Allí el mundo es más sencillo |
Podría escribir sentada en el muro de piedra delante de la antigua casa, mirando
a Paxio y a Mieres,
pero lo seguro es que escribo sobre la mujer, sobre sus ojos tiernos,
unos ojos desorbitados por el dolor en alguno de sus últimos momentos, aunque se cerraron como ojos tiernos.
Escribo sobre una sangre, la suya, que podía -
sin embargo- ser de la realeza. Escribo con la alegría de haber vivido muchas
horas con ella pero también con la tristeza de no volver a verla.
Como sé a ciencia cierta que, casi todos vosotros, habéis sentido la diferencia de
respirar en El Carboneru no debo de esforzarme mucho en explicar que allí las
cosas se ven de una forma más fácil y equilibrada. Respirando en este lugar y
hablando con Valentina todo se pone en su sitio y lo importante es vivir, como
buena gente, pero vivir al fin y al cabo, porque lo demás son tanto lujos como exageraciones.
Lo
valioso es asomarse a la ventana de la cocina para observar como la luz se
esconde detrás del picu Polio y baja a hurtadillas desde casa de Gina por el
Praucu, donde en otro tiempo ella tendía con pinzas de madera mientras me
contaba como la ropa de su nieta se planchaba siempre. En la misma cuerda
colgaba los bombachos de Lito, aquellos pantalones de mahón que tenían chaqueta
a juego y un pañuelón de cuadros azulones, para luego pasarle, a todo, las planchas de hierro que esperaban calentándose encima de la chapa de la cocina de
carbón.
Al pie de esa misma cocina la recordamos, con un mandilón oscuro,
mientras cualquiera sabroso manjar con nombre clásico: dígase jabalí con
patatinas, la sopa que tanto gustaba a Lito, la carne guisada o las fabas, se
cocinaban a fuego lento con tiempo y cariño.
Una vez hechas las tareas y sentada
en su silla de patas cortas, al lado de la televisión, la mente se nos puebla
con mil historias que iba contando, leyendas, asombros, episodios singulares,
muertes prematuras, escaramuzas de palo y piedra, palabras de antepasados y un
incansable rumor de memorias y actualidades narradas por ella y que nos
mantenían en un entresueño, un duermevela extraño, balanceándonos sobre esa fina
línea que separa la realidad del recuerdo.
Si volvemos treinta años atrás, la recuerdo con un bebé en brazos y recostada sobre el cuarterón de abajo de la
puerta de la calle, por algún motivo que desconocemos empezó a resbalar, el
camino hacia el suelo fue lento y los que mirábamos quedamos pasmados porque en
ningún momento soltó al bebé que vivió la caída como algo divertido. Y si la
vida de una persona se resume en una palabra la de Valentina sería: generosidad.

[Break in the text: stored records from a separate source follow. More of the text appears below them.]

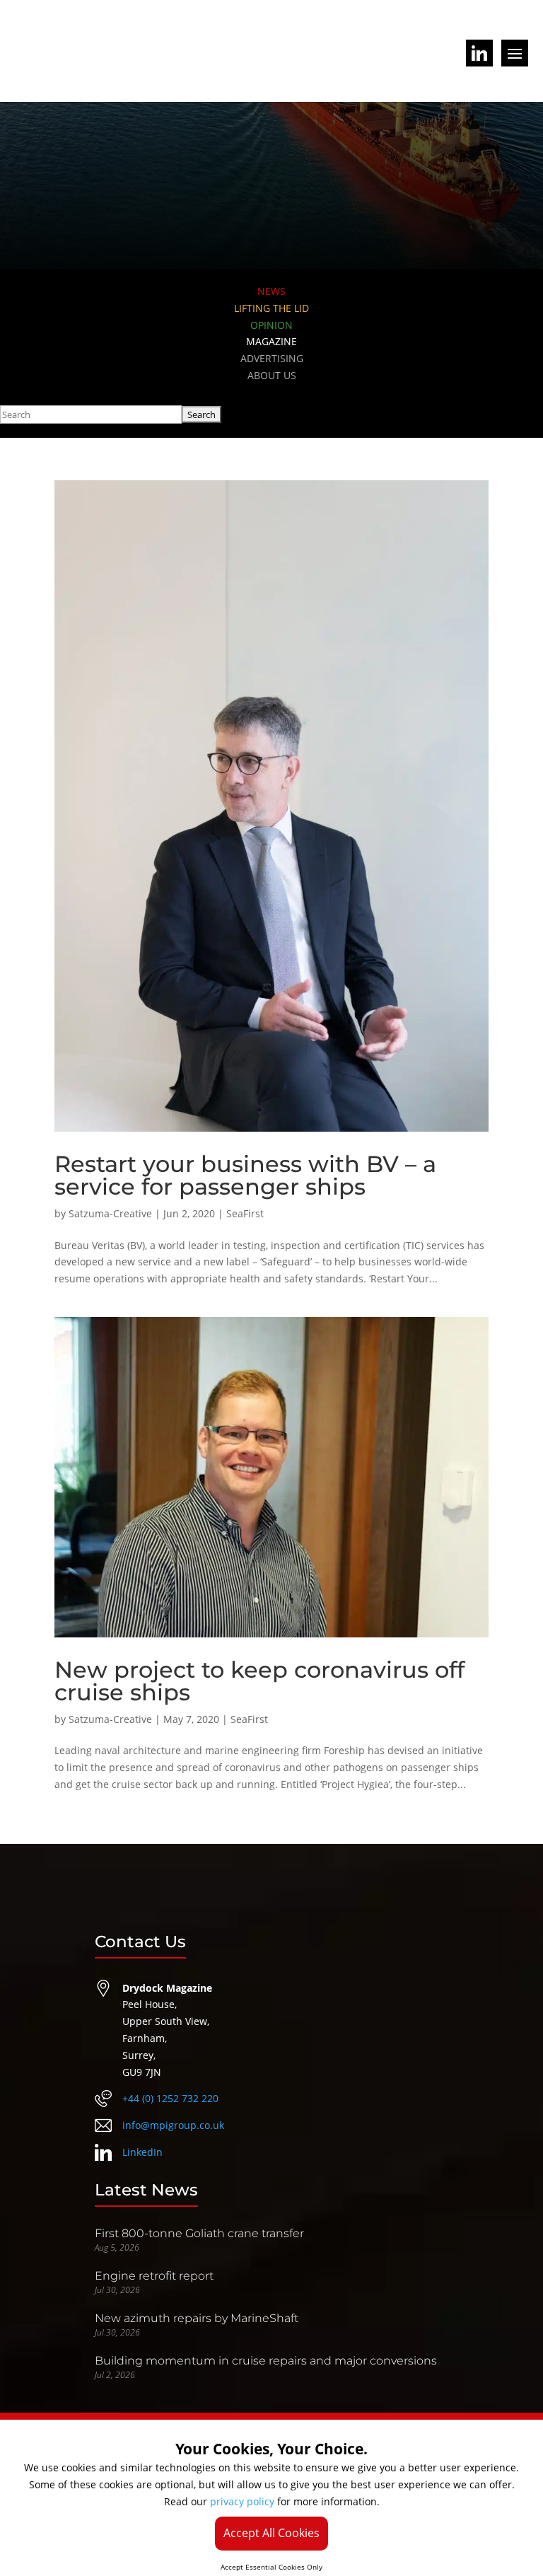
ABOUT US (271, 375)
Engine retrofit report (154, 2275)
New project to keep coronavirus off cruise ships (259, 1681)
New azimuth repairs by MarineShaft (196, 2318)
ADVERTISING (271, 358)
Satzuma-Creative (110, 1213)
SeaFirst (245, 1213)
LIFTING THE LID (271, 308)
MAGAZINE (271, 341)
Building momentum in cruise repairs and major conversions (266, 2360)
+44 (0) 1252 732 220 (170, 2098)
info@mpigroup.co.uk (173, 2125)
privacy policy (242, 2501)
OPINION (271, 325)
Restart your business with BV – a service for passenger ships (245, 1175)
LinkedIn (142, 2152)
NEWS (271, 291)
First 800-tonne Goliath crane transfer (199, 2233)
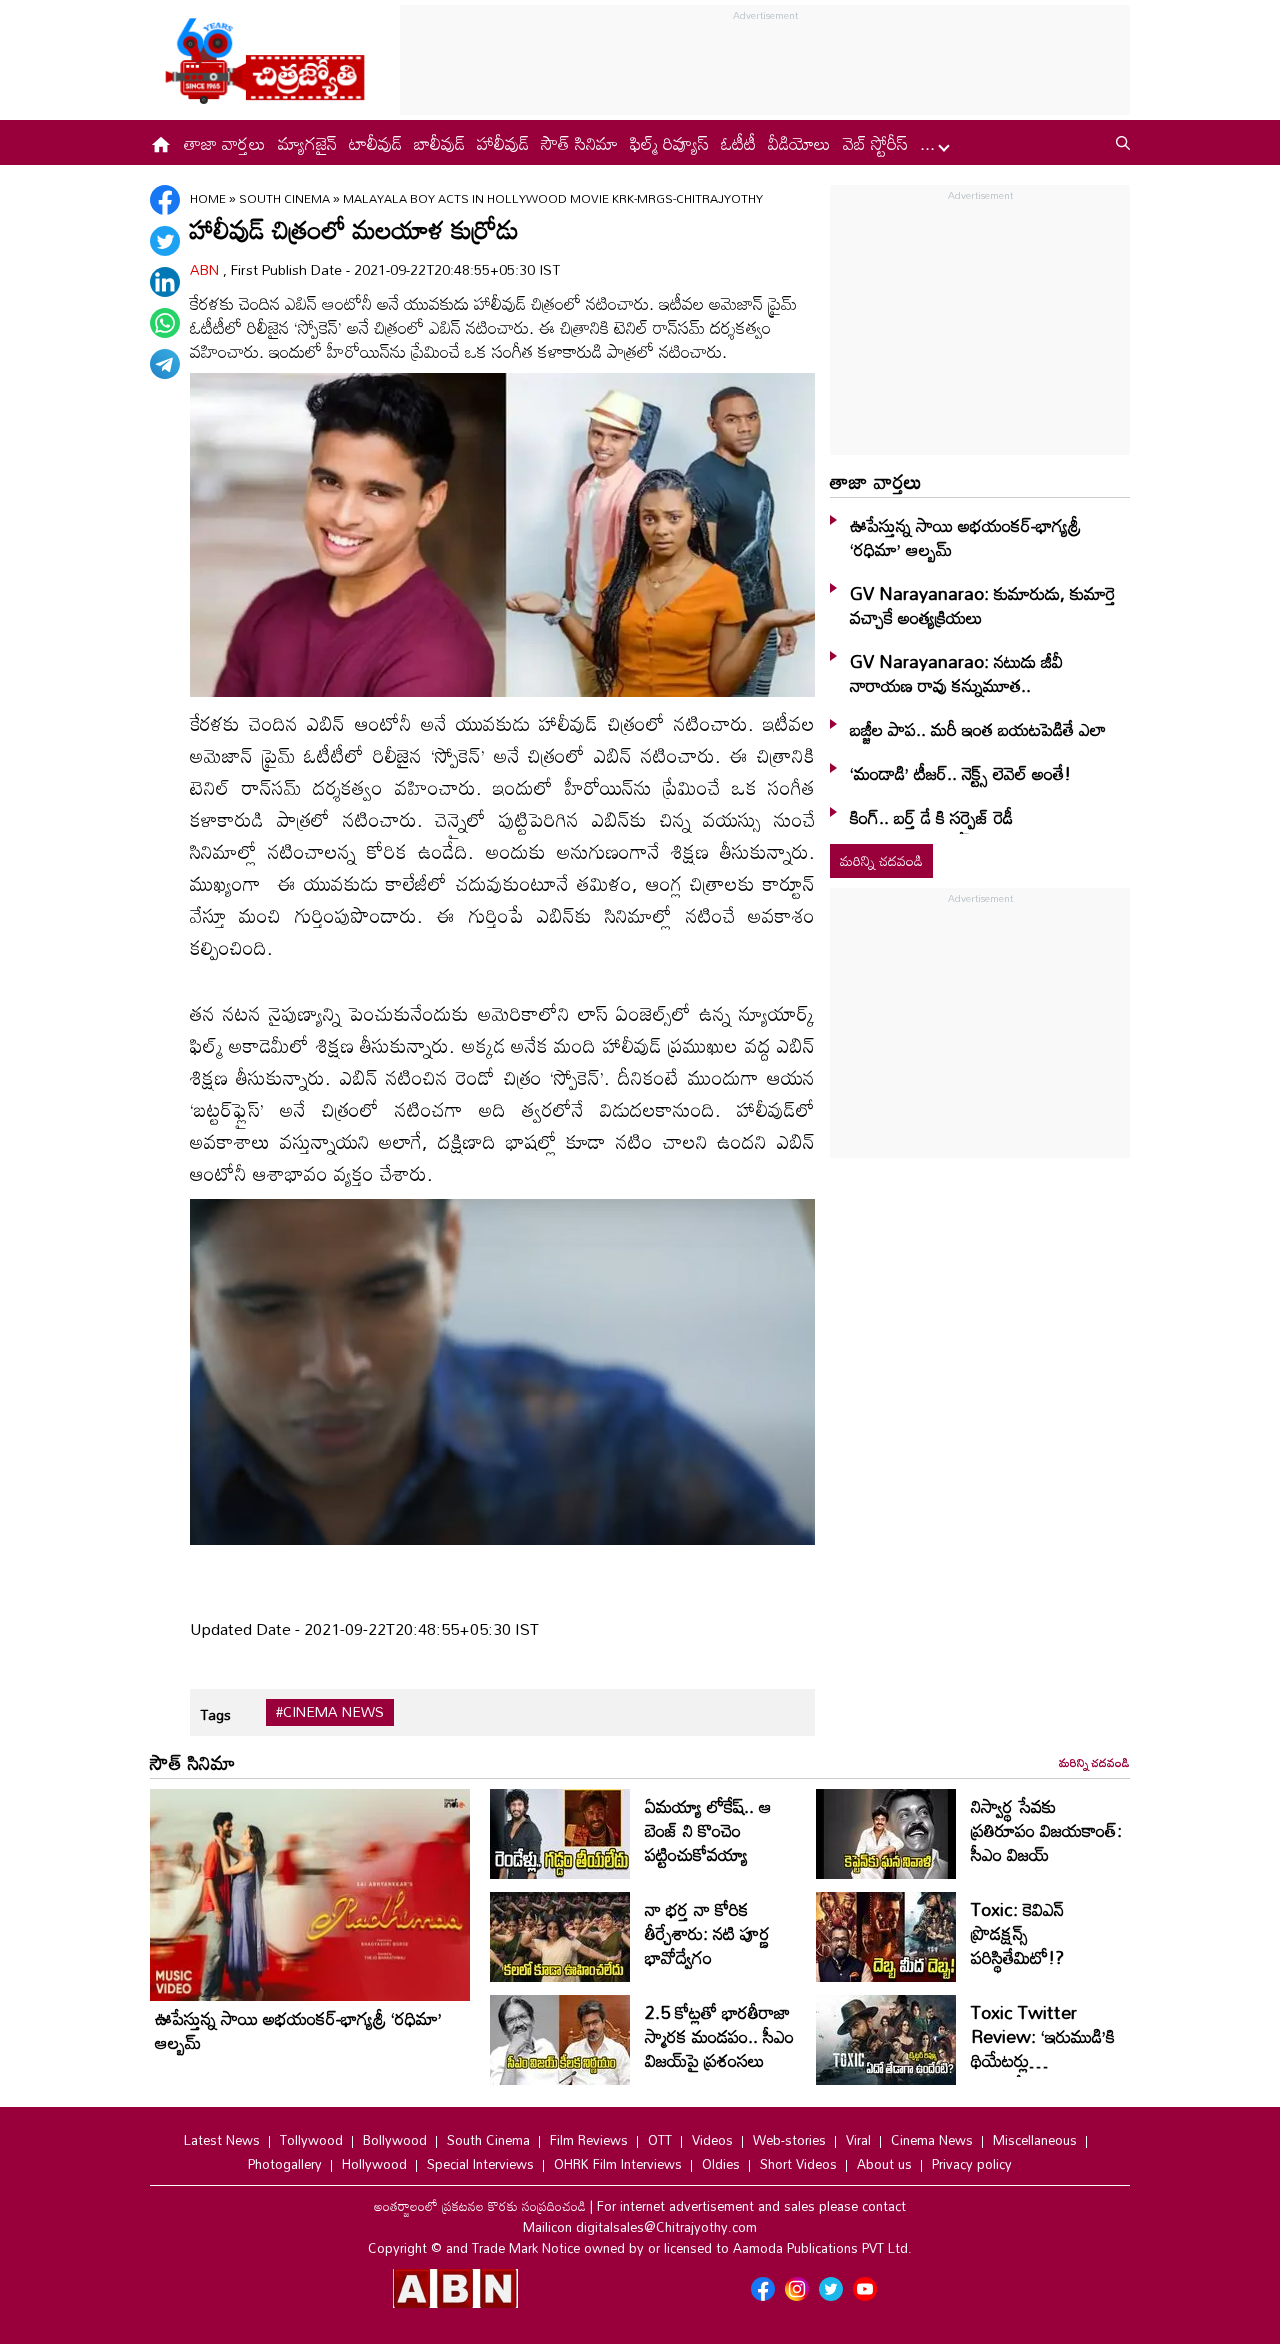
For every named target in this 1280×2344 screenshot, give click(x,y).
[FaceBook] (165, 200)
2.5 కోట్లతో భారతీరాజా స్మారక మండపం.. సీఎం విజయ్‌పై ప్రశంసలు (719, 2036)
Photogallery (285, 2164)
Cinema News (932, 2140)
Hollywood (374, 2164)
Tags (215, 1714)
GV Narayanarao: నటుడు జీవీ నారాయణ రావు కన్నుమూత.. (956, 673)
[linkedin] (165, 282)
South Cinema (286, 198)
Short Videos (798, 2164)
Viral (858, 2140)
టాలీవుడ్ (375, 143)
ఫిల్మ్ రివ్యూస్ (669, 143)
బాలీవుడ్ (439, 143)
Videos (712, 2140)
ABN (206, 269)
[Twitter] (165, 241)
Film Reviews (589, 2140)
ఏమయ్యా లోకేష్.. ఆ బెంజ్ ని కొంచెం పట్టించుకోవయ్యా (708, 1830)
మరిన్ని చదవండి (881, 860)
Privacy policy (972, 2164)
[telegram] (165, 364)
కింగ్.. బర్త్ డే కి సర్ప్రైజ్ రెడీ (931, 817)
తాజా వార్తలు (225, 143)
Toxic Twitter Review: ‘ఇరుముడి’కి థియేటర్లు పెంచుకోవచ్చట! (1043, 2048)
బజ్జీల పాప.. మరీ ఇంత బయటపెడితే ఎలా (978, 729)
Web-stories (789, 2140)
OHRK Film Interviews (618, 2164)
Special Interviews (480, 2164)
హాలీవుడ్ (503, 143)
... (930, 143)
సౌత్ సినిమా (579, 143)
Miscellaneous (1035, 2140)
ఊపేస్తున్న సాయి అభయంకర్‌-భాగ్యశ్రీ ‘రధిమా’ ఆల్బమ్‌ (965, 537)
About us (884, 2164)
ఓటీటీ (738, 143)
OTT (660, 2140)
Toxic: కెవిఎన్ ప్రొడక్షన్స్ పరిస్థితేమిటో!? (1017, 1933)
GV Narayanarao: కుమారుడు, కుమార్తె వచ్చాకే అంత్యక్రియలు (983, 605)
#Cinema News (330, 1712)
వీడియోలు (799, 143)
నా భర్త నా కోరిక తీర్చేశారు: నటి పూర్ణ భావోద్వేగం (707, 1933)
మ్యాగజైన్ (307, 143)
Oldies (721, 2164)
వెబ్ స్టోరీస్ (875, 143)
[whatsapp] (165, 323)
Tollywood (311, 2140)
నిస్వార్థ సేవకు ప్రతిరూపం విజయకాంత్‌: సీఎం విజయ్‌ (1046, 1830)
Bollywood (395, 2140)
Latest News (222, 2140)
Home (208, 198)
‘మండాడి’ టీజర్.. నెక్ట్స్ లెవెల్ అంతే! (960, 773)
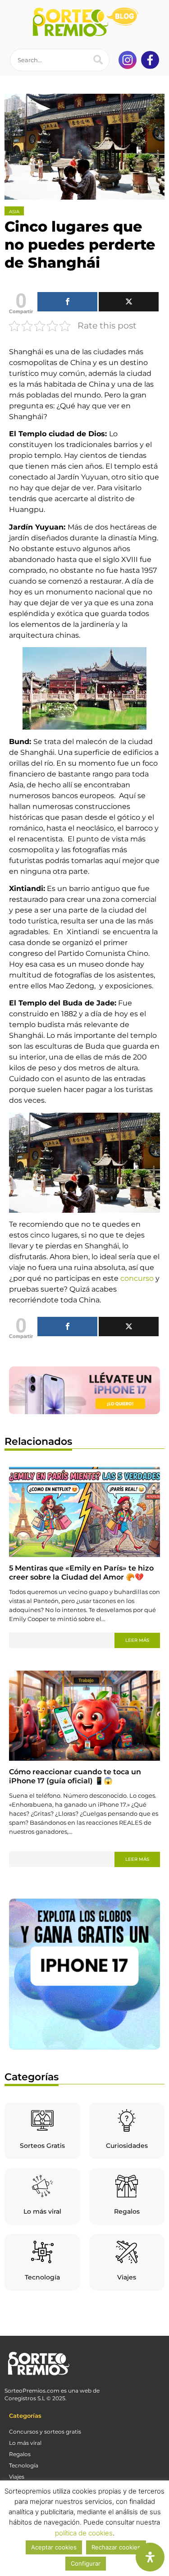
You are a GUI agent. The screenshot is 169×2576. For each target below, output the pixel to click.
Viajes (126, 2277)
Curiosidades (127, 2146)
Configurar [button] (85, 2563)
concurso (137, 1278)
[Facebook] (67, 301)
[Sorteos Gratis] (42, 2120)
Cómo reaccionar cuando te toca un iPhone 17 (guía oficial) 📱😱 (75, 1776)
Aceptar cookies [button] (54, 2547)
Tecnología (42, 2277)
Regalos (127, 2211)
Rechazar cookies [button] (116, 2547)
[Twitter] (129, 301)
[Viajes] (126, 2252)
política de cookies (84, 2533)
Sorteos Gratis (42, 2146)
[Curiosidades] (126, 2120)
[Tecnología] (42, 2252)
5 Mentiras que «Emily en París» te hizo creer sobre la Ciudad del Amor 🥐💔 (81, 1572)
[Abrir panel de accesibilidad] (150, 2557)
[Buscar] (98, 60)
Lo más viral (42, 2211)
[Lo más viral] (42, 2186)
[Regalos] (126, 2186)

Seguirá rondando alrededor de aquella casa, que era de Nieves, y seguirá
fijándose en si te pones los pendientes cuando vas al Carboneru. Me hablará con
esa voz aguda tan peculiar y me contará, como cada vez, historias de mi padre y
mi madre para dar fe de que nadie muere mientras alguien lo recuerde.
He oído por ahí que lo que alguna vez quisimos nunca morirá y que el valor de las
personas no está en lo que tienen si no en lo que dan. Por eso estamos de
acuerdo con Fernando Pessoa cuando dice: existen momentos inolvidables, cosas
inexplicables y personas incomparables.
Adiós, Valentina, siempre estarás en nuestros corazones.